**Data for this exercise**
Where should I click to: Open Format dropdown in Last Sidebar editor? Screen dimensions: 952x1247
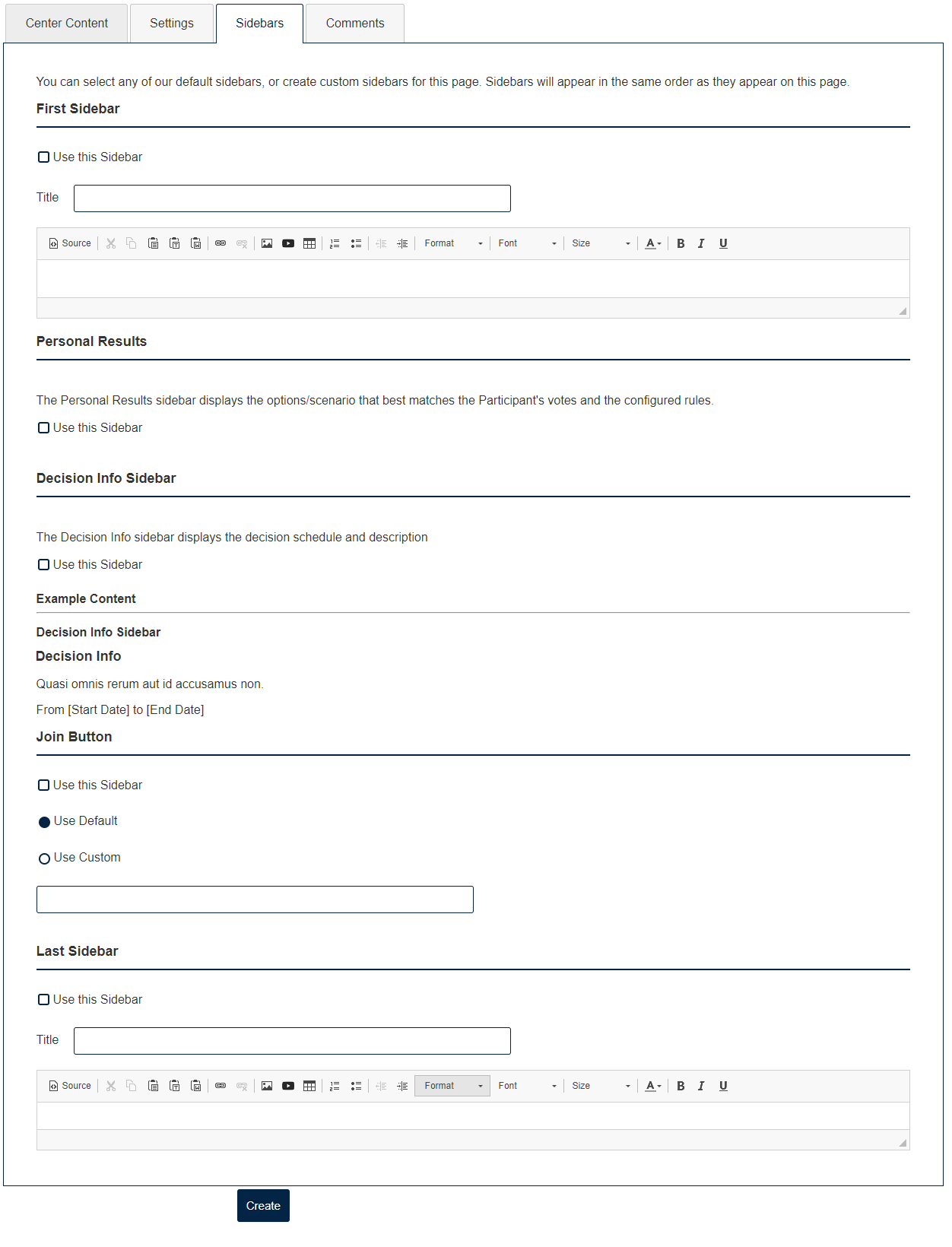coord(452,1086)
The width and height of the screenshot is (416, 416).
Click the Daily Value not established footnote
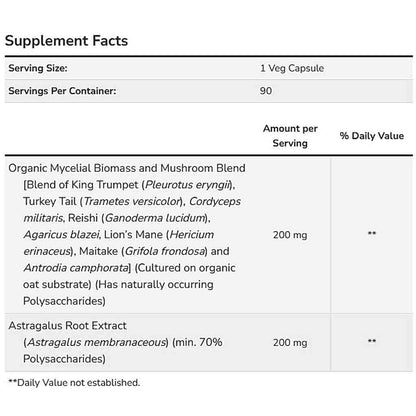[x=74, y=382]
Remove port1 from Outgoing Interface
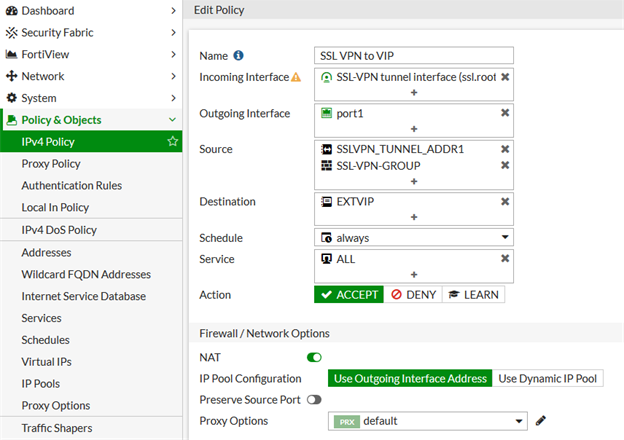624x440 pixels. pyautogui.click(x=505, y=113)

**What you have to do**
Word for word, retype the lines from the one with "The width and" through the final line of the data, both included. No pictures belong in the copy.

**Answer to this exercise**
The width and height of the screenshot is (416, 416).
Click the Daily Value not established footnote
[x=74, y=382]
Remove port1 from Outgoing Interface
624x440 pixels. pyautogui.click(x=505, y=113)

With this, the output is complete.